▶ **What you are asked to do**
Write out each of these entries word for word.

(Item-finding entries)
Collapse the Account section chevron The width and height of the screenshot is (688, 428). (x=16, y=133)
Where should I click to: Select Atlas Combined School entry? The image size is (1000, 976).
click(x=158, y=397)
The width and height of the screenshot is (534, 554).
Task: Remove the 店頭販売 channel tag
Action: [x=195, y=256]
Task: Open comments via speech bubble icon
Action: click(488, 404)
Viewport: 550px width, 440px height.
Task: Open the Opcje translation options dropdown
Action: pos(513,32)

▶ **Solution for this task**
Collapse the Account section chevron The width and height of the screenshot is (688, 428). (x=16, y=133)
Where should I click to: Select Atlas Combined School entry? The image size is (1000, 976).
click(x=158, y=397)
The width and height of the screenshot is (534, 554).
Task: Remove the 店頭販売 channel tag
Action: [x=195, y=256]
Task: Open comments via speech bubble icon
Action: click(488, 404)
Viewport: 550px width, 440px height.
Task: Open the Opcje translation options dropdown
Action: pos(513,32)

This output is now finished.